# Show puppy training



## JDandBigAm (Aug 25, 2008)

I've got a GR show puppy reserved for a litter to be born Aug. 29. This is a conformation pedigree and I want to have fun in the conformation ring. However, my particular interest will be in the obedience ring. I may not get an OTCH on this dog but I would like to get a UDX. Am I making a mistake by choosing this particular pedigree and not going for an obedience pedigree?


----------



## TheHooch (May 9, 2007)

Welcome to the forum. I will let the show people filed this question. As I am biased as I never found anything fun about conformation. LOL


----------



## Pointgold (Jun 6, 2007)

Happy said:


> I've got a GR show puppy reserved for a litter to be born Aug. 29. This is a conformation pedigree and I want to have fun in the conformation ring. However, my particular interest will be in the obedience ring. I may not get an OTCH on this dog but I would like to get a UDX. Am I making a mistake by choosing this particular pedigree and not going for an obedience pedigree?


 
Without knowing the actual pedigree, it would be hard to say. I know of some dogs with entirely "conformation" pedigrees that have done quite well in performance venues, but I think it safe to say that some would be better than others. A lot will be how much you put into it, as well. 

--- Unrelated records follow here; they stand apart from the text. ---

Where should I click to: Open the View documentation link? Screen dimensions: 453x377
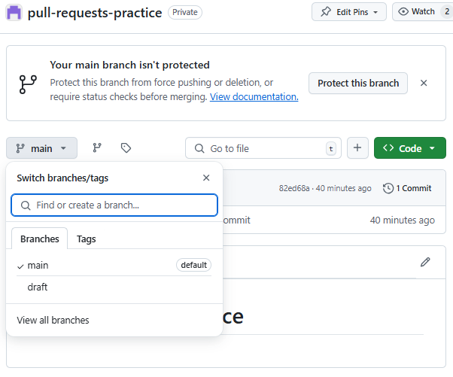click(x=254, y=96)
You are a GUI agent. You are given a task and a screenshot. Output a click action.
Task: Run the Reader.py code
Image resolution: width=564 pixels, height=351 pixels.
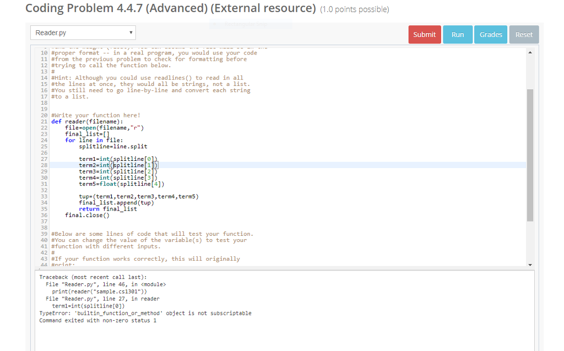coord(457,34)
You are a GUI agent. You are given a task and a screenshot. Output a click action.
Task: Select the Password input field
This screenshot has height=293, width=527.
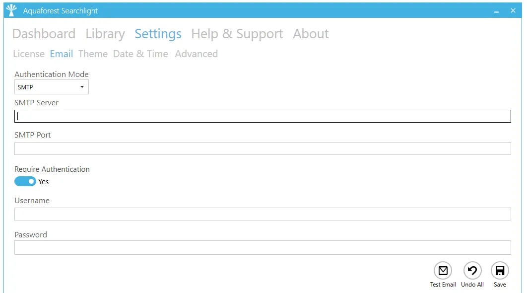click(x=263, y=248)
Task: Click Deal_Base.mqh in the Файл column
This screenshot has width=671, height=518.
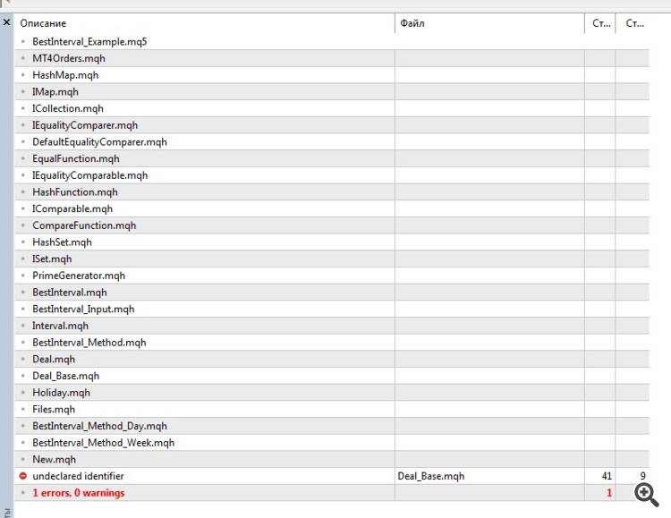Action: click(431, 476)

Congrats on the new puppy, have fun!


----------



## FlyingQuizini (Oct 24, 2006)

I think it depends. If you're getting a large, heavy boned conformation dog, I think the jumping in Open and Utility wears on them over the long haul moreso than on a smaller, lighter, "fieldier" Golden. You also want to look at drive. I've seen conformation Goldens who sorta say, "Ho hum... no real strong desire to work...sure the cookies are nice, but really, just tell me I'm pretty!" and I've seen some with lots of drive and high bidibility.

So long as the dog can physically hold up to the routine jumping, even the "ho hum" dog can move up the ranks in obedience. Then it comes down to a question of, do you want to compete or do you want to be competitive? A ho hum dog, when trained properly, can easily earn a UD or UDX with passing, respectable scores. On the other hand, it's the high drive, fieldy dog with lots of obedience behind him who is likey going to be your "flashy" worker and who, with the right training/handling, will pull in the placement scores.

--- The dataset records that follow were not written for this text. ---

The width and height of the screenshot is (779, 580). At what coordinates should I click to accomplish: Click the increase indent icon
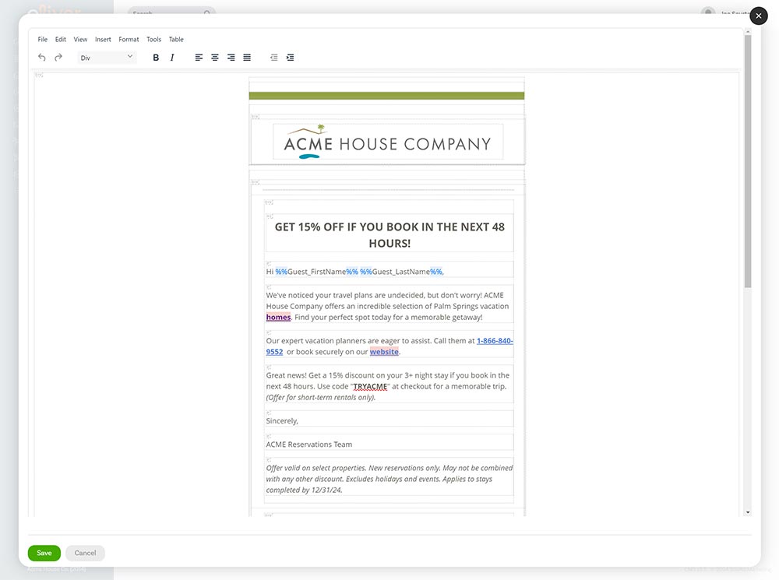coord(290,57)
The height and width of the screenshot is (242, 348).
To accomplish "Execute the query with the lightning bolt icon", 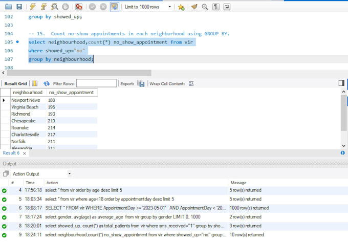I will pyautogui.click(x=33, y=7).
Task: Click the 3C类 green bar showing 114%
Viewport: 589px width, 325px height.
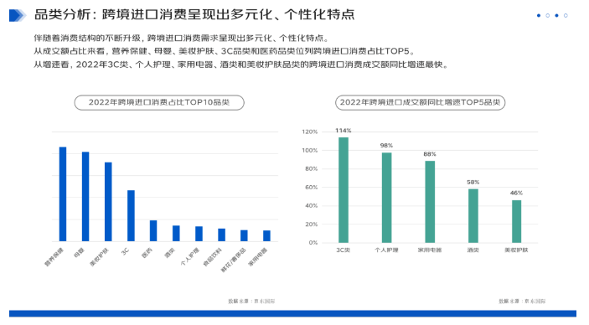Action: [344, 190]
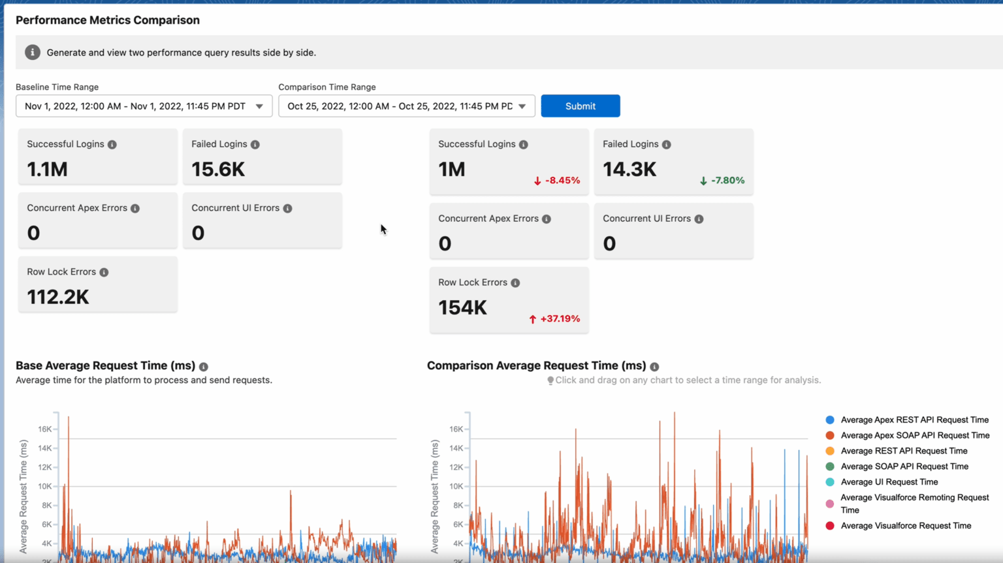Open the Baseline Time Range dropdown

pyautogui.click(x=144, y=106)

When I got Quiz, I knew I wanted to be competitive and I knew I wanted LOTS of flash and attitude. I'm not happy with just "qualifying". I want to be as close to perfect as we can be at any given show. To attain that, I need a dog with a work ethic that just won't quit and fortunately, I got exactly that.

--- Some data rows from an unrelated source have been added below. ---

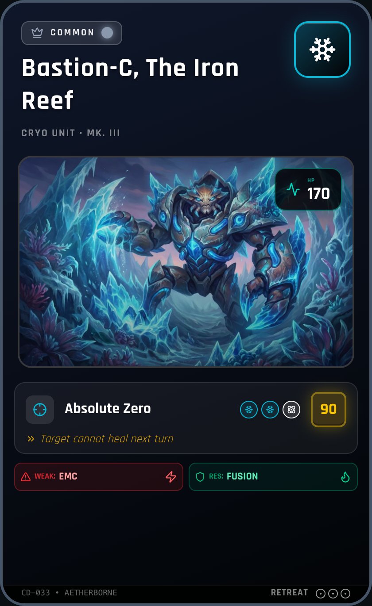Click the crosshair icon beside Absolute Zero
Viewport: 372px width, 606px height.
point(40,410)
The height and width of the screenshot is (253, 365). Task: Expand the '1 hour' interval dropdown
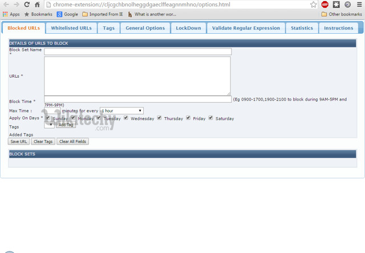pyautogui.click(x=121, y=111)
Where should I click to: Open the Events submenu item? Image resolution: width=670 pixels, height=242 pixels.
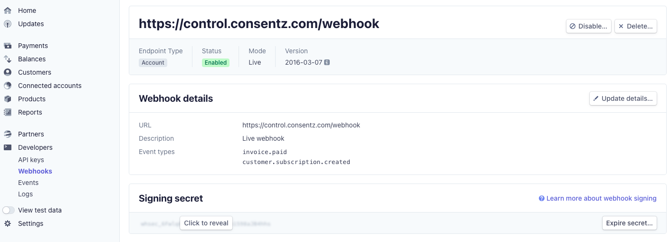pyautogui.click(x=28, y=183)
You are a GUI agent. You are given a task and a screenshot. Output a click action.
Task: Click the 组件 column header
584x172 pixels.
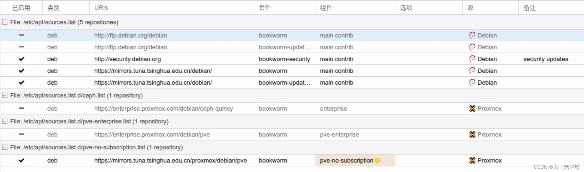[x=326, y=8]
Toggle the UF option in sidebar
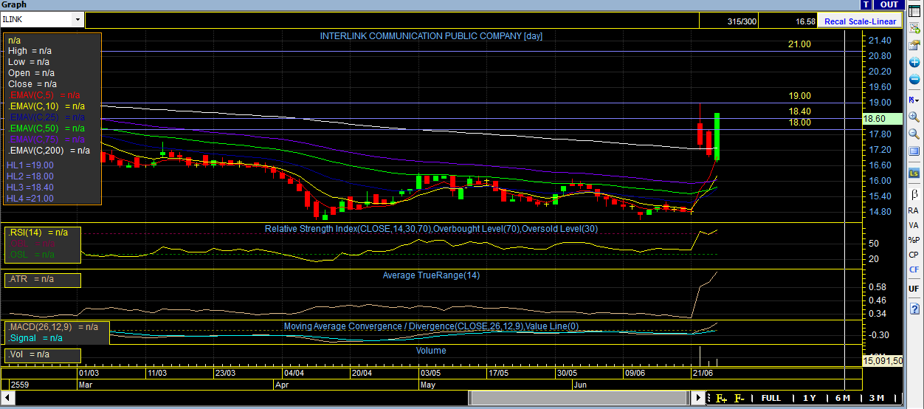The image size is (924, 409). click(914, 289)
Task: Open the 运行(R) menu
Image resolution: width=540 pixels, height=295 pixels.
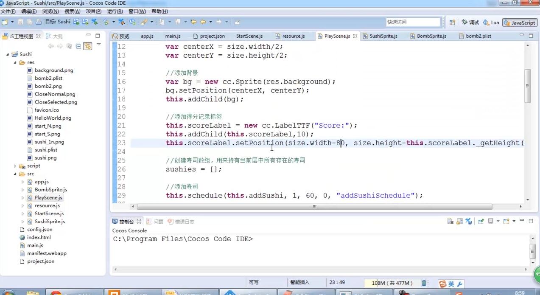Action: [115, 11]
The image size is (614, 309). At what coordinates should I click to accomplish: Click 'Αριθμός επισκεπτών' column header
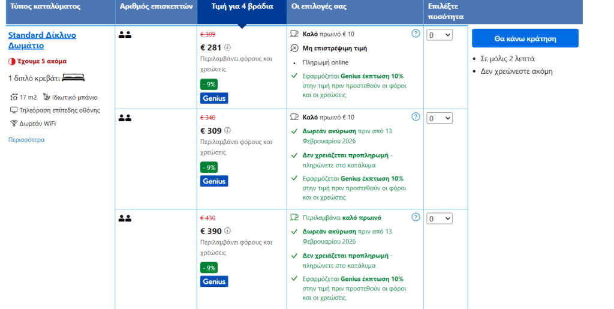pos(156,7)
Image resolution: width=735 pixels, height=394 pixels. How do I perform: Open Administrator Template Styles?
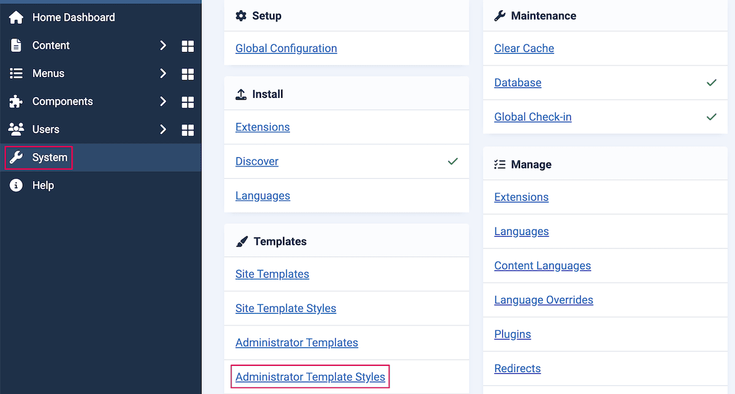(x=309, y=376)
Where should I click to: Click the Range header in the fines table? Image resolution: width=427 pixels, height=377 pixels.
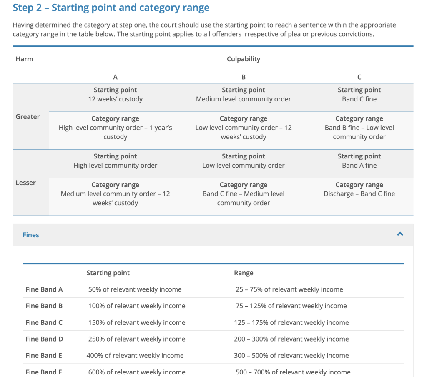[x=244, y=273]
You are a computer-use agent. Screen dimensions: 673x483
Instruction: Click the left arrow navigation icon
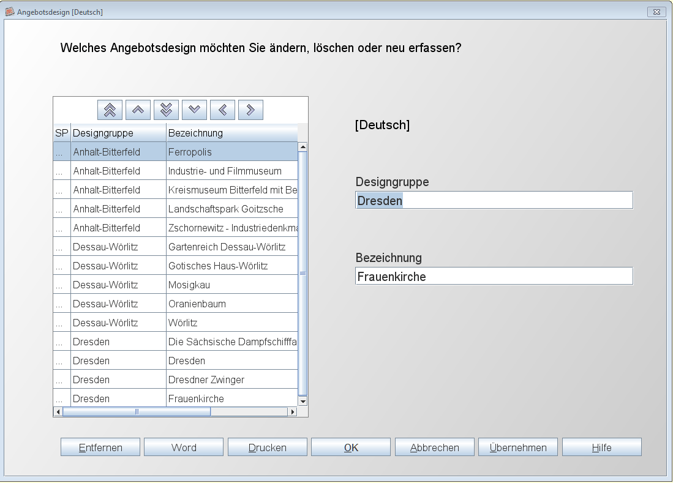222,110
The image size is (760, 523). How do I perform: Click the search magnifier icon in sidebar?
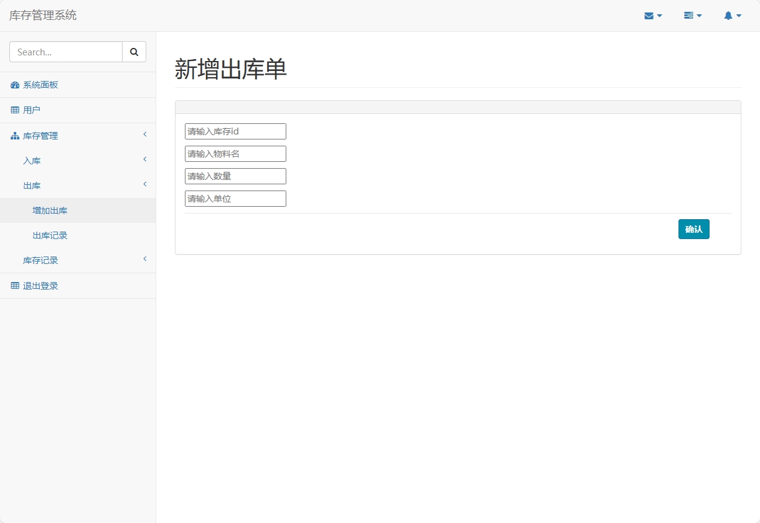pyautogui.click(x=134, y=52)
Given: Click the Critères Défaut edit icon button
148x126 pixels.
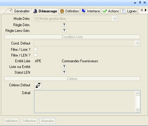Looking at the screenshot, I should (x=38, y=86).
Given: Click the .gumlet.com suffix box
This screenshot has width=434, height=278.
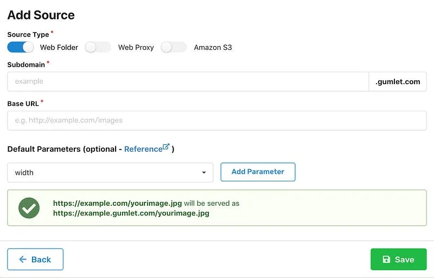Looking at the screenshot, I should click(x=398, y=81).
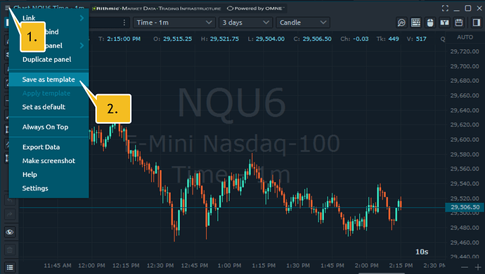Click the plus zoom-in button on time axis
This screenshot has width=485, height=274.
pos(478,267)
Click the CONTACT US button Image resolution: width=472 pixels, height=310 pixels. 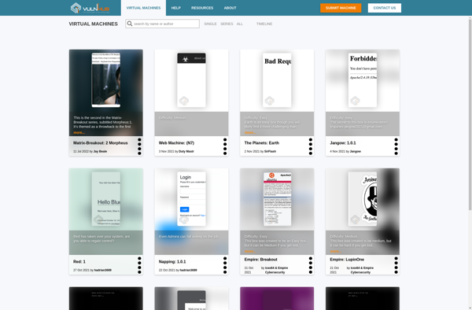coord(385,8)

Any dog can compete... but to truly be competitive, it helps to start with the right piece of clay.


----------



## Goldilocks (Jun 3, 2007)

FlyingQuizini said:


> You also want to look at drive. I've seen conformation Goldens who sorta say, "Ho hum... no real strong desire to work...sure the cookies are nice, but really, just tell me I'm pretty!" and I've seen some with lots of drive and high bidibility.
> 
> This is Pippa's mantra to a T. It gets frustrating sometimes. She's a really good girl (i.e., well behaved, calm, no chewing, etc.) but I don't see that desire there to please like Cooper has. Cooper would do anything and then some for you. Pippa was a conformation dog and has her Cdn championship. We are currently taking a training class hoping I can change her ways a bit - make "working" a fun thing. Her general attitude is I'll do what I want when I want and you can just wait. I really want to do CKC rally O with her but I don't know if she'll be able to do it.
> 
> Can you tell your breeder what your plans are and have her help pick a dog with a stronger work drive for you? I've heard that the schools that train guide dogs for the disabled pick their dogs at 8 weeks of age and they choose puppies that are able to and like to retrieve (i.e., willing to work).


----------



## FlyingQuizini (Oct 24, 2006)

Definitely have the breeder help you pick. I'd be looking for as much toy and food motivation as you can find in the litter. If you have high levels of both, training is soooooo much easier!


----------



## dannyra (Aug 5, 2008)

FlyingQuizini said:


> Definitely have the breeder help you pick. I'd be looking for as much toy and food motivation as you can find in the litter. If you have high levels of both, training is soooooo much easier!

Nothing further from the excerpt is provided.